Of course, there are countless things I could say, many things little and others less so. I could write about learning to ride a bike in the street outside the back of our house and screaming that he lied to me and begging for the stabilisers to be put back on. I could write about him earnestly explaining to me how to change a plug, showing where the wires all joined up (still can't do this without You Tube), but he tried. Swimming, skiing, fishing, climbing trees, a little economics, modesty, ambition, competition and stocking a good bar. However the seven things below are the things that stand out and matter to me now and these are the things I still learn from every day.

1) Work Hard


I've never know someone who works harder than my Father, except maybe my little sister. He puts his all into everything he works on... cares about it all, sometimes to the detriment of himself. From childhood I remember watching the hours he put in and admiring it. Sometimes I did not get to see him a lot, sometimes he would be on his phone a lot when we were on holiday. But I rarely resented it, except for an occasional short tantrum which soon passed.
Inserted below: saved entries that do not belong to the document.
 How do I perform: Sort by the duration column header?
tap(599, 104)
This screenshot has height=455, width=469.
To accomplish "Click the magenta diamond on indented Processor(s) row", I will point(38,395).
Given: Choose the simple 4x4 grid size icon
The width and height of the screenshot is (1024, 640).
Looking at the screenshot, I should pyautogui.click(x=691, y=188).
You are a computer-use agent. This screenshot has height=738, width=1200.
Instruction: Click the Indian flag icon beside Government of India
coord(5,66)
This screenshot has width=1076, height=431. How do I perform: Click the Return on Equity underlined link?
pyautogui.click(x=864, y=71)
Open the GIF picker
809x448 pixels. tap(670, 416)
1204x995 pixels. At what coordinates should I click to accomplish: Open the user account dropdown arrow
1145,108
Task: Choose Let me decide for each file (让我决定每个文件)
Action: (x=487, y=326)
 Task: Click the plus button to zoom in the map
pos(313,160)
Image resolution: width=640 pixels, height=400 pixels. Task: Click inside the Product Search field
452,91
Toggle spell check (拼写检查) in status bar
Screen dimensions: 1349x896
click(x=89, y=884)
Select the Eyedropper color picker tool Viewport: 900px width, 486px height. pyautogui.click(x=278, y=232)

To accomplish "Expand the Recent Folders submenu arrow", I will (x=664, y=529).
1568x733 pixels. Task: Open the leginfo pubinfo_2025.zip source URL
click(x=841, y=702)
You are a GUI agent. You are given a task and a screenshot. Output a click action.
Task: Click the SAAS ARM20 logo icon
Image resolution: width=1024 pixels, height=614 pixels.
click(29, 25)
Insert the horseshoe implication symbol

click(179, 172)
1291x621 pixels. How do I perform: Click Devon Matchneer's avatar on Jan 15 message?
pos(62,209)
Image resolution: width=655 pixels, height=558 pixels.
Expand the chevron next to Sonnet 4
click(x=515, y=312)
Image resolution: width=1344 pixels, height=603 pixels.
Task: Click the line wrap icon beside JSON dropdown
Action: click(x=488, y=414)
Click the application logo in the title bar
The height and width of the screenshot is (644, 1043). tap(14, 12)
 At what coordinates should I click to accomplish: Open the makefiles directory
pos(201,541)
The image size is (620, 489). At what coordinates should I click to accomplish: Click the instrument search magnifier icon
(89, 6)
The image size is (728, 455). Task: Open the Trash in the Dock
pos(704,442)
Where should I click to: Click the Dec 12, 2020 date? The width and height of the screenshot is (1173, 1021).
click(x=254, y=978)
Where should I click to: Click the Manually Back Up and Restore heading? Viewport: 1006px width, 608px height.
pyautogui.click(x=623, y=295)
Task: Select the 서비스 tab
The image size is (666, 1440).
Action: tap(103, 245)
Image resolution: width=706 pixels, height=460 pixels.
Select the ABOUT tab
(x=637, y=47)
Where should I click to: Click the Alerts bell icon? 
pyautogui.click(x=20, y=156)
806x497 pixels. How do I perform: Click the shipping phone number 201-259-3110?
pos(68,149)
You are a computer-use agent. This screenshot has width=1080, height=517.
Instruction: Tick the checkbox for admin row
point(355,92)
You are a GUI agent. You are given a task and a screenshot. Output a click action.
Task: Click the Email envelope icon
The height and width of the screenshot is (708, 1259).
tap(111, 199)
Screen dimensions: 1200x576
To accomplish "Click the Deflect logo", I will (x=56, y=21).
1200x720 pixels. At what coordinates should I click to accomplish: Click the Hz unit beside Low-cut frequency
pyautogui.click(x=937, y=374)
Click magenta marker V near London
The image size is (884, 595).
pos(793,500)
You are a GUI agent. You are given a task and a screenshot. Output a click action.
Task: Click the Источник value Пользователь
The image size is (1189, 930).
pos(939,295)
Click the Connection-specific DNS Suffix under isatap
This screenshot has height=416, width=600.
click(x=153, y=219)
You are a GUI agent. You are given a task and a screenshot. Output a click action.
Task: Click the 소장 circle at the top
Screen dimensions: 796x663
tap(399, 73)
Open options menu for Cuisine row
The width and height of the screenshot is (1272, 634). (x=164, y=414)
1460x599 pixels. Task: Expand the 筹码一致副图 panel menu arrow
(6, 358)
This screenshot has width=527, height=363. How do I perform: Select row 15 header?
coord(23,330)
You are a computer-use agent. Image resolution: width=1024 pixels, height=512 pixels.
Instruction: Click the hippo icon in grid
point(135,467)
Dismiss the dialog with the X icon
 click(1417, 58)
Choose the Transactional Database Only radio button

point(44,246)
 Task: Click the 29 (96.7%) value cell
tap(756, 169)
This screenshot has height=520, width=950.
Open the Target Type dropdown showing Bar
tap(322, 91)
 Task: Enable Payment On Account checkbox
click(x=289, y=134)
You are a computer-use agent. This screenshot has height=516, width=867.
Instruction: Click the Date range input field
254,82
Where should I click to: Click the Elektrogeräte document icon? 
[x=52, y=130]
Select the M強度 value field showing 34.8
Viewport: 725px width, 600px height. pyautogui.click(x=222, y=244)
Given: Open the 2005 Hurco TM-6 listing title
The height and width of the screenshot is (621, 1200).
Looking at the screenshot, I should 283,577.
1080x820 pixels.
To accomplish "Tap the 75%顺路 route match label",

Indeed it is his work ethic and the voice of it that has always given me the ambition and drive to want more and to understand that being successful doesn't grow on trees. 

2) Give a Shit About the World


Even now I am twenty-eight and my peers are starting to become more interested in things that are greater than themselves and their circle, I still feel amongst them there is a certain sense of disengagement in politics and world issues unless it is a sensationalised national talking point. 

I have voted ever since I've been able. I've argued vehemently with adults five times my age from around age 13 about politics, youth issues, international problems and the media. I was one of the geeks who ran in the school elections.

My father has encouraged me both in my natural curiosity and passionate standpoints since I was young. We certainly don't always agree, don't get us started on some modern art or the role of the free press. But he helped shape my ability to argue, investigate and actual care about something other than my own little world. 

3) Family is Important


I thought being brought up as one of four was tough in terms of attention, but try both your parents having four older siblings  each and try and keep up. Thing is, often, I did not want to. 

"Family is important", my father would always say as we were dutifully trounced up and carted round to another auntie's for another party or family gathering. I remember getting dreadfully bored at times and was often told off. Pulling spaniels tails or trying to fish the Koi carp out of the pond was not much admired. However, eventually I came to realise what he meant, for it is not really just about being related, it is the mutual shared experiences, the understanding, the years of going though similar trials and conversations.

These days I love my siblings and like quite a lot of my extended family. I even spend time with them out of choice these days. Who'd have known.

Yes, family is important.

4) Be Honest and Trust People


Basically my father has kicked arse in his business and working life. Much of that is due to how hard he works, but it is also due to the way he does business. He is honest with his clients, colleagues and work acquaintances, he doesn't bullshit. Tell people the truth, whether is is complimentary and advantageous or difficult and troubling for you or for them. Once they know this of you, they will trust you and are generally loyal.     

Trust other people also, most people will react well to trust being placed in them and the ones that don't will show their true colours quickly. I have taken this advice too and generally, people flourish when they are trusted and given opportunities. The odd times that your trust may be betrayed or misplaced, it is usually a lesson they need to learn.. not you. Never close that trust line and that desire to see the good in people.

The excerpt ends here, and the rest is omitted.